### Required work
Lay out the lines from the one containing "You are a GUI" through the one containing "[x=1091, y=242]", both included, as a Markdown table with a No. column for the row number and a Text column for the line. Skip blank lines and leave the pictures out.

________________

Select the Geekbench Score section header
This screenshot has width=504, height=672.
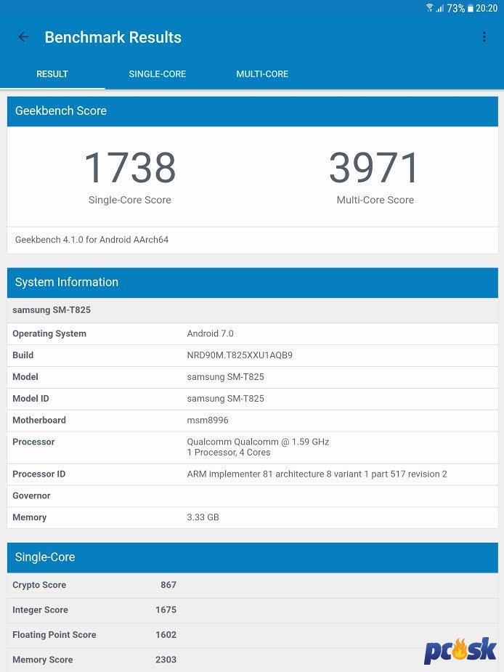pos(252,111)
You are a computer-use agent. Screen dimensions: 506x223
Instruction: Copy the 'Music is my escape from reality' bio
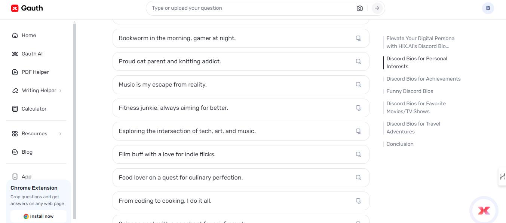[x=359, y=84]
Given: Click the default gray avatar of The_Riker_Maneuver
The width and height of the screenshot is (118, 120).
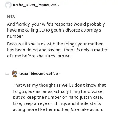Looking at the screenshot, I should tap(8, 5).
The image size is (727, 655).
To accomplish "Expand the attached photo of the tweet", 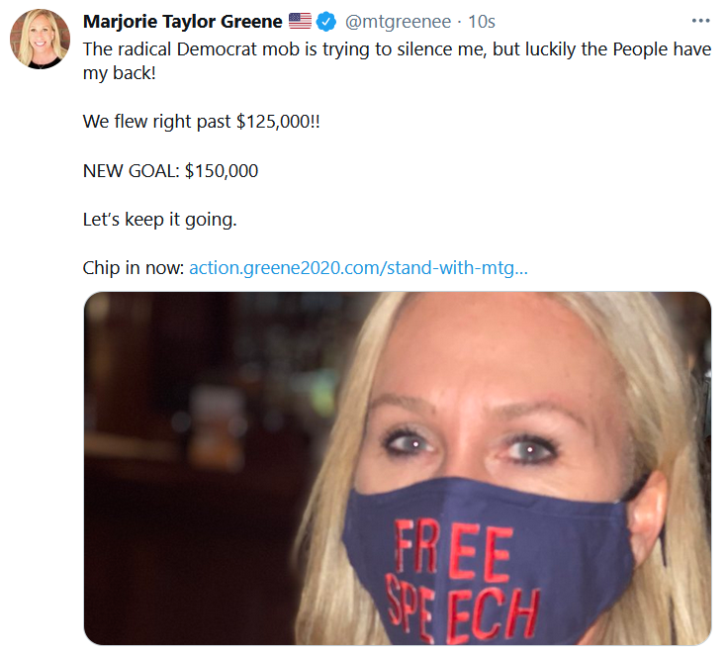I will [398, 468].
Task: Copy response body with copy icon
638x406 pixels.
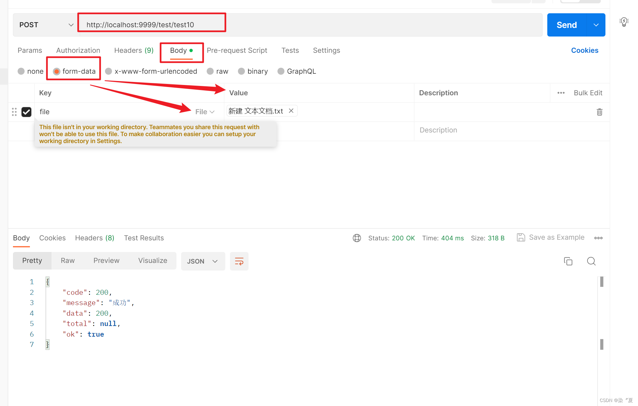Action: [x=568, y=261]
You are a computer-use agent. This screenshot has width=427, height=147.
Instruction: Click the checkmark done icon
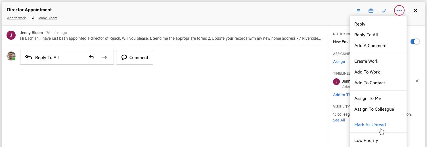pos(384,11)
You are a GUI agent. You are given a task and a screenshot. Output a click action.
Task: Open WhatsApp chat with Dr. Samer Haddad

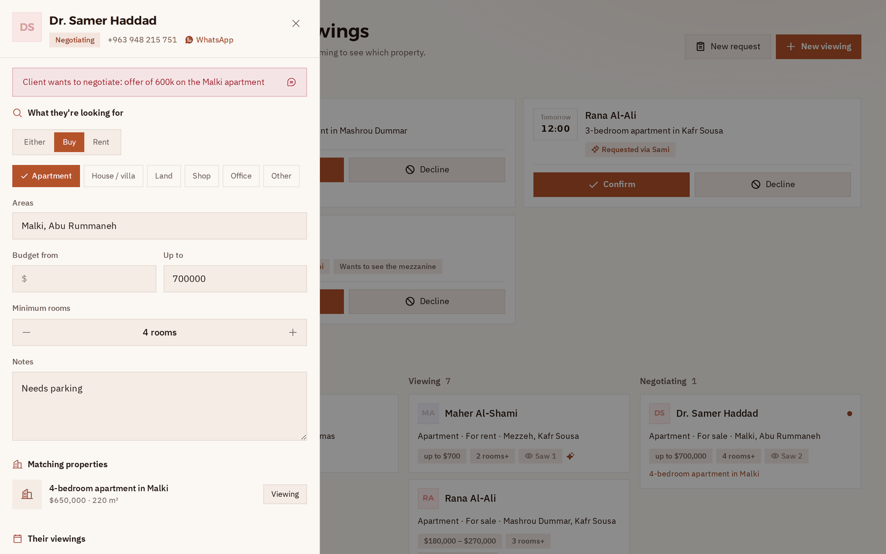[209, 40]
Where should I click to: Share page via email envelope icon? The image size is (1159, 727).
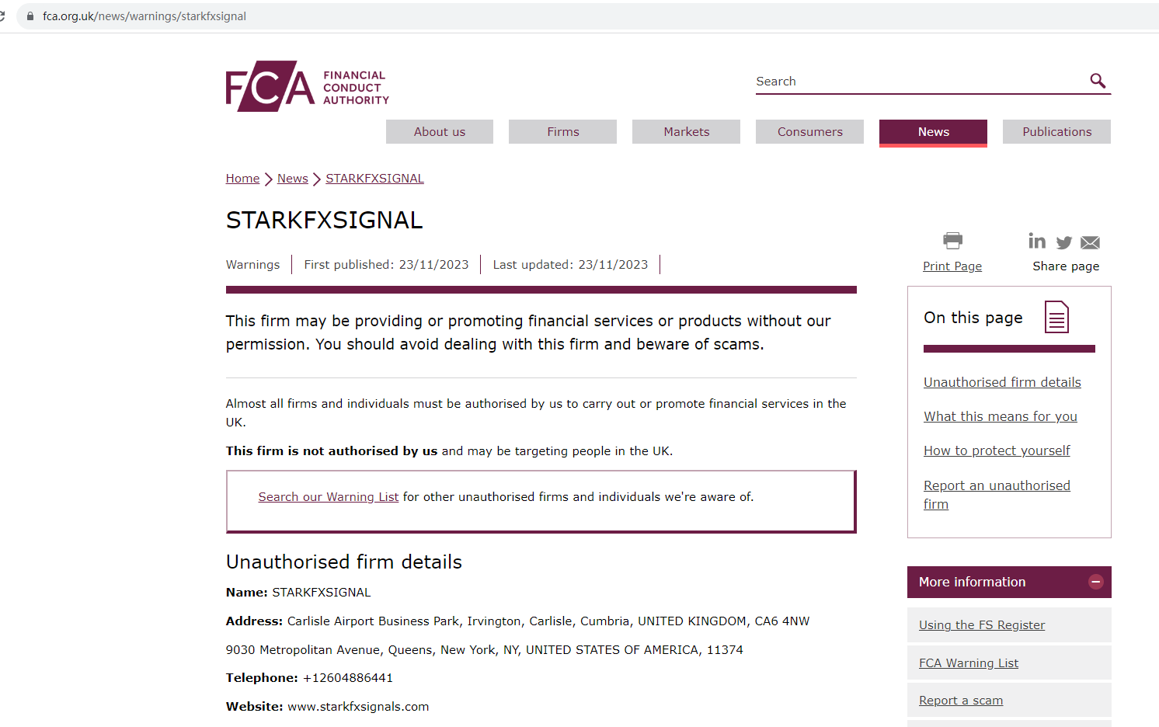[x=1091, y=242]
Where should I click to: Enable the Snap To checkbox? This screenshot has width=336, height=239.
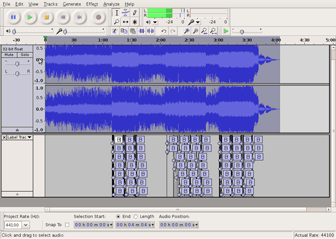click(x=67, y=225)
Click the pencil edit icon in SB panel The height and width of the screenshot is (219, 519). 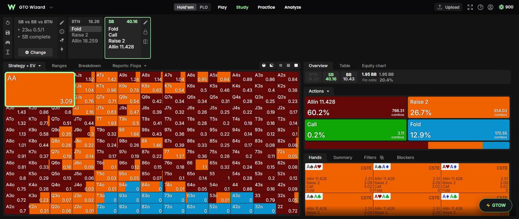[145, 22]
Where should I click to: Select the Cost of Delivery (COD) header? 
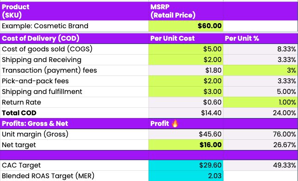pos(75,38)
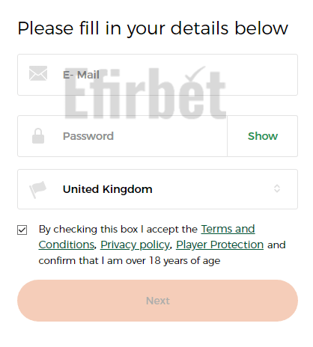Click the word 'and' after Player Protection
Image resolution: width=313 pixels, height=347 pixels.
click(276, 245)
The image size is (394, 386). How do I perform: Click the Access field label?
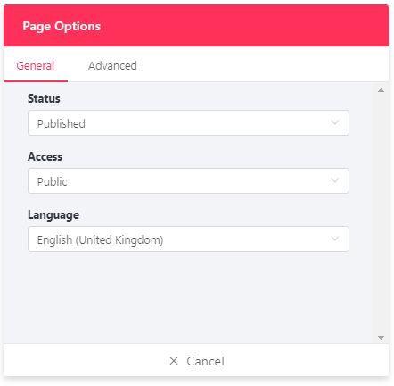point(45,156)
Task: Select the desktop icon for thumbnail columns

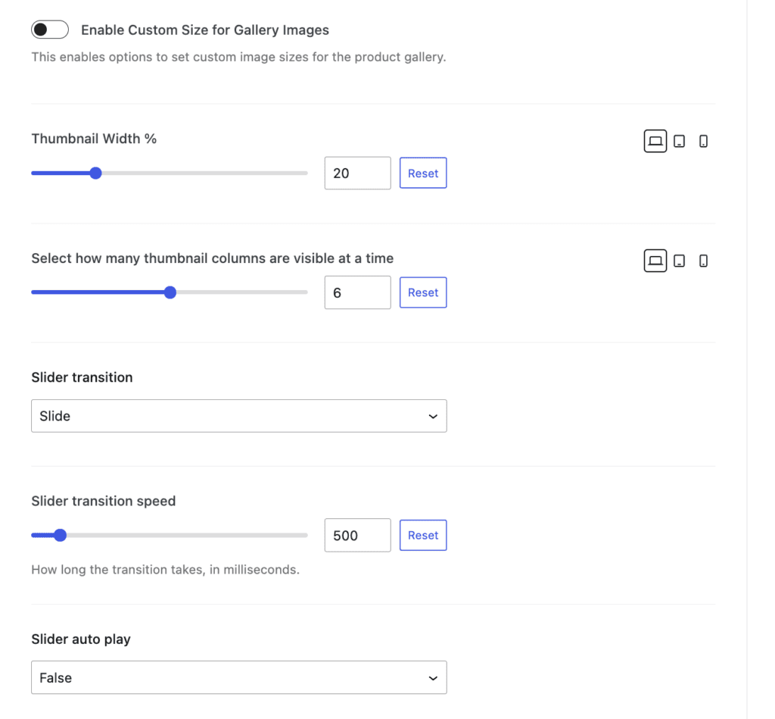Action: pos(655,261)
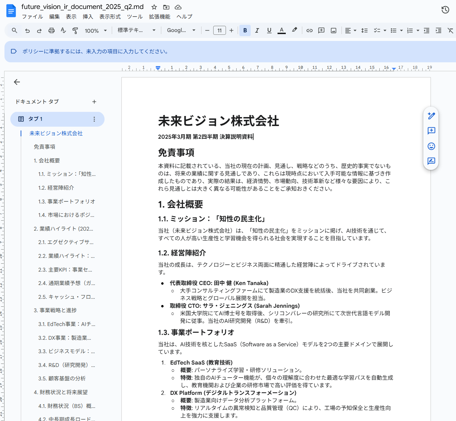Click the insert image icon
The height and width of the screenshot is (421, 456).
[x=333, y=31]
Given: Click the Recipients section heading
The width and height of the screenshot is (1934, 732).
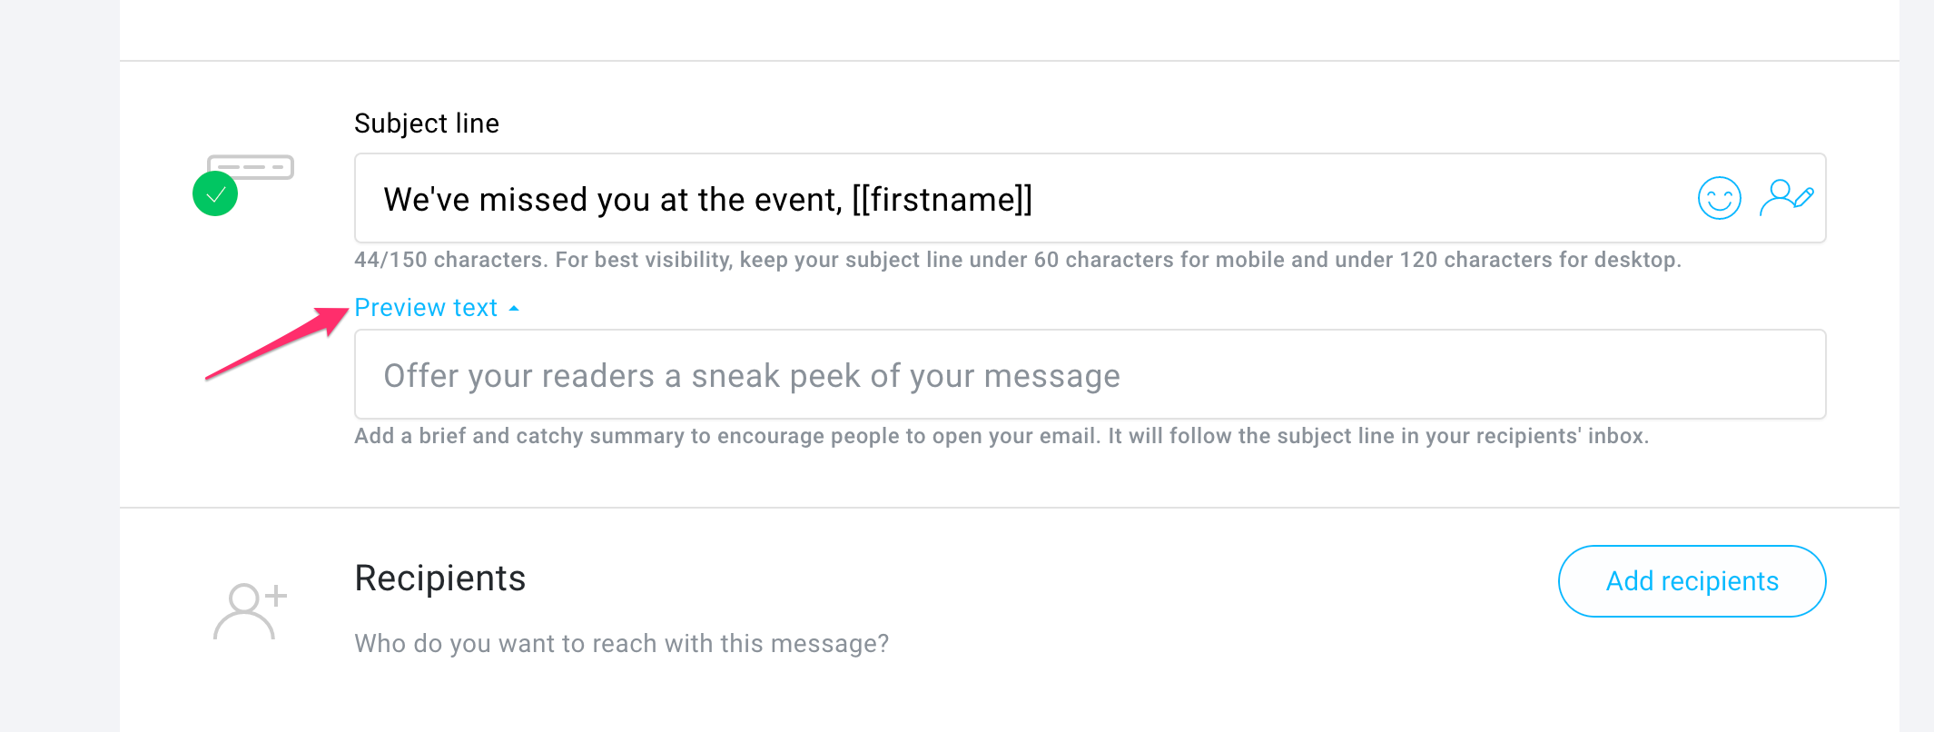Looking at the screenshot, I should point(439,578).
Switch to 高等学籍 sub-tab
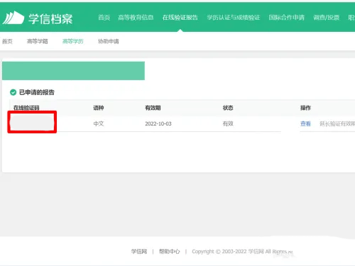This screenshot has width=355, height=266. [x=38, y=41]
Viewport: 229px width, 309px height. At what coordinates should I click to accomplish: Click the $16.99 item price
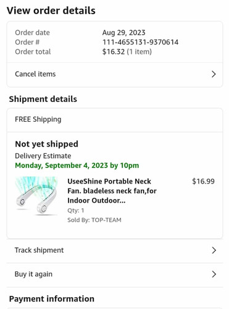pyautogui.click(x=203, y=181)
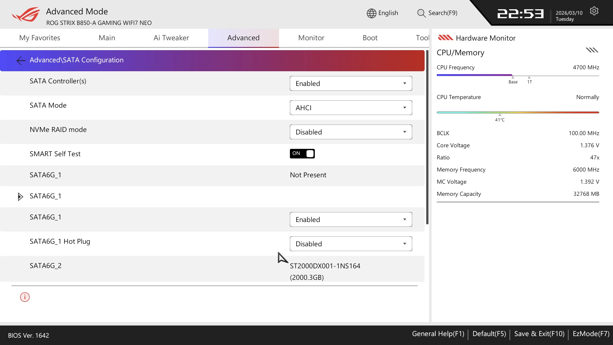
Task: Click the ROG logo
Action: pyautogui.click(x=26, y=15)
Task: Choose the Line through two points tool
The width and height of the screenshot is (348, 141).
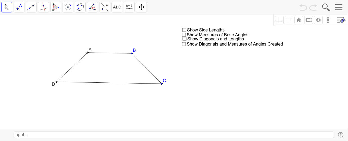Action: pyautogui.click(x=31, y=7)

________________

### Output of the exercise
| No. | Text |
|---|---|
| 1 | You are a GUI agent. You are given a task and a screenshot. Output a click action. |
| 2 | Task: Open WhatsApp chat with Dr. Samer Haddad |
| 3 | [209, 40] |
| 4 | Where should I click to: Share page via email envelope icon? The image size is (1159, 727). |
| 5 | [x=1091, y=242] |